1 Introduction

This tutorial will cover Analysis of Covariance and Dummy Variable Regression (DVR) using SAS. Analysis of Covariance (ANCOVA) and DVR are linear models that combine the characteristics of ANOVA and Regression. While ANOVA uses all discrete, categorical factors and regression uses all continuous variables, ANCOVA and DVR models are a combination of both discrete factors and continuous regressors.

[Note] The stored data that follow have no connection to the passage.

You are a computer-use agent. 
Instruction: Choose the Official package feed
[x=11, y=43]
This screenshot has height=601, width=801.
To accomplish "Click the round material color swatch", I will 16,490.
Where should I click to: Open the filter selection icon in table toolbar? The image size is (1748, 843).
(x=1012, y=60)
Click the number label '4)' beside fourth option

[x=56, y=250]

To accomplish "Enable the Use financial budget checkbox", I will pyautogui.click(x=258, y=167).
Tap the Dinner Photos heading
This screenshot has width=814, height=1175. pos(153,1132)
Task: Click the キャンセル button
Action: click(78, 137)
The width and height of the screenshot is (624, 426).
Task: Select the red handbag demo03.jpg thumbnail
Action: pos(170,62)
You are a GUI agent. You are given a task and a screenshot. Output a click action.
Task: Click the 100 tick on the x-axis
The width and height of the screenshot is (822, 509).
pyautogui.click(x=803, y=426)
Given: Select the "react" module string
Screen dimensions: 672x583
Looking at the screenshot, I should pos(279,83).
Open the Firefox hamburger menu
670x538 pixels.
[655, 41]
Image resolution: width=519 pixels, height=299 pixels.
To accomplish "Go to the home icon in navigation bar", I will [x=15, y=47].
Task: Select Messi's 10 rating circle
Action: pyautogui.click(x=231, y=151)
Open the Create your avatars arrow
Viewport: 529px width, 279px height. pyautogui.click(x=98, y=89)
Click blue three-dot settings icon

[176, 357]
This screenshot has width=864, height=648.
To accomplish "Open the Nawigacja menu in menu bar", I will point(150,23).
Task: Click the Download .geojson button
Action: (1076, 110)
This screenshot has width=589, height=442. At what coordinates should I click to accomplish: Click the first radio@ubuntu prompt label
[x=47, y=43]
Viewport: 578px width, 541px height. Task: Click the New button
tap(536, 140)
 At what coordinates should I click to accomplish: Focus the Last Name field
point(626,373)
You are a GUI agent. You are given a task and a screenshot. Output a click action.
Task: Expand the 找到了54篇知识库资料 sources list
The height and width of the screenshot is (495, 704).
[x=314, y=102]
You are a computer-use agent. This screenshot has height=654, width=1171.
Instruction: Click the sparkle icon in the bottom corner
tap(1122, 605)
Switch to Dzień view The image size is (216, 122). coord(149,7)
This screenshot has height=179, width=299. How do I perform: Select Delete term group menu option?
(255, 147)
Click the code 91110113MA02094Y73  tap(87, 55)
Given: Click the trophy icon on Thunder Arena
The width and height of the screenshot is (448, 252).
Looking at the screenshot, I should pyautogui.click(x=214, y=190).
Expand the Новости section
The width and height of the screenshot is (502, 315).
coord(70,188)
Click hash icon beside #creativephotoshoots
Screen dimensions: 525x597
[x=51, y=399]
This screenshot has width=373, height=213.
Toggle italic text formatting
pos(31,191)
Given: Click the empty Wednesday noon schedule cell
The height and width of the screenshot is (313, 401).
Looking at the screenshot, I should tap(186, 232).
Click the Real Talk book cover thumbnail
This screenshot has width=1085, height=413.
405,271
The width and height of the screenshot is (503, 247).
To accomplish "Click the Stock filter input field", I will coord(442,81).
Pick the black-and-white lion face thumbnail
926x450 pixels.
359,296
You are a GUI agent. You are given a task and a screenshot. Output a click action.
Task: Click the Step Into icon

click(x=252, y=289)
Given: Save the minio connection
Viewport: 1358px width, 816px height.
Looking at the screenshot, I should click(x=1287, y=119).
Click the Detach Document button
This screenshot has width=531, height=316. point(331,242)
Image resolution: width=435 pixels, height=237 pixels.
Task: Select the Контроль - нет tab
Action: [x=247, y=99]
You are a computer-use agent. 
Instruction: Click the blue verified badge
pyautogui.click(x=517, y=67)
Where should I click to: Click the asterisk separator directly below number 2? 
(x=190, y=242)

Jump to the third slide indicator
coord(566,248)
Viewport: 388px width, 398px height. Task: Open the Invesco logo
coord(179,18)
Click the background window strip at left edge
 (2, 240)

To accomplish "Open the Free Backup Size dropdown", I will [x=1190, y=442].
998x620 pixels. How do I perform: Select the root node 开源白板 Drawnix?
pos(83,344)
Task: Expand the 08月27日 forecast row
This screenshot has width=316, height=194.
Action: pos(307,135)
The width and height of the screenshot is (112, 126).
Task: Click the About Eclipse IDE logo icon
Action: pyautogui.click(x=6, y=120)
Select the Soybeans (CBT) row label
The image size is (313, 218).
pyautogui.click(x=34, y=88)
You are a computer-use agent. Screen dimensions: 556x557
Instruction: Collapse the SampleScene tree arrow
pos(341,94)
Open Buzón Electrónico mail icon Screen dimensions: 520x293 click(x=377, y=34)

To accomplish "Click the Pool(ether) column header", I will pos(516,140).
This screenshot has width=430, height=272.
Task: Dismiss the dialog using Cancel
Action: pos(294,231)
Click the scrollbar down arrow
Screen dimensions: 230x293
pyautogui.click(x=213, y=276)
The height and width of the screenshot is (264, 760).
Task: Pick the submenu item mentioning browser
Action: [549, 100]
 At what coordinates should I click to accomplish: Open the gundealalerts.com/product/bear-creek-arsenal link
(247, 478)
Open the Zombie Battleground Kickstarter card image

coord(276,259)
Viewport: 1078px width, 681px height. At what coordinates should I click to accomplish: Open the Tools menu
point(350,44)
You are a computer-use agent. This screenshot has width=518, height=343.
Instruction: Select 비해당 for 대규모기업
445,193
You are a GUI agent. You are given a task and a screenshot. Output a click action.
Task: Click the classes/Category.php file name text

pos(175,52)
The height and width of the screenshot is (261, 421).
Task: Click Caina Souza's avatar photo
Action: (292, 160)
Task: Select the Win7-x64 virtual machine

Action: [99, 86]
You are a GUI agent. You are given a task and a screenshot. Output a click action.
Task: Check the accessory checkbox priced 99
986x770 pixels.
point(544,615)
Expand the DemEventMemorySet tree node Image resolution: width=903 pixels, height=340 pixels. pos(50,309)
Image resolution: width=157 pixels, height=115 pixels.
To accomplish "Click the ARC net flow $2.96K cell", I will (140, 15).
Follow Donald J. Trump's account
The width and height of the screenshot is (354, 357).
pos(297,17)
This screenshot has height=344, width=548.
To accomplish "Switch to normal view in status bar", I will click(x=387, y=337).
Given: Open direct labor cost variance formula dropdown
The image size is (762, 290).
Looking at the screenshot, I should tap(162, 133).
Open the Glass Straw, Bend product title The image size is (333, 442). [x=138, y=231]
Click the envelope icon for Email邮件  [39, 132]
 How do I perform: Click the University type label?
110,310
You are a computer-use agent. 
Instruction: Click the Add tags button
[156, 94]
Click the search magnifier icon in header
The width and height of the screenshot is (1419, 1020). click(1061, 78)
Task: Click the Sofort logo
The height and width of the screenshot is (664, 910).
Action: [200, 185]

Both ANCOVA and DVR have the same or very similar structure mathematically. They differ, however, in their interpretation. Analysis of Covariance aims at adjusting the estimation and comparisons of discrete factors through a linear relationship with an additional continuous variable or covariate. For example, an analysis might seek to compare average daily gain (ADG) in calves for various types of feed rations (factors). ADG, however, can also be related to the initial body weight of the calves. The analysis, then, could fit the discrete rations as factors, while simultaneously adding initial body weight to the model as a continuous covariate. The resulting mean estimates and comparisons from the model would then be adjusted for initial body weight. Doing the analysis in this manner is a post-hoc method of accounting for a potential confounding effect. To be effective, ANCOVA assumes the covariate is linearly related to the response variable. In addition, it is best to have unique covariate values for every experimental unit. Lastly, multiple covariates are possible, however, care should be taken to avoid using too many and considering whether the covariates may interact of be related to one another.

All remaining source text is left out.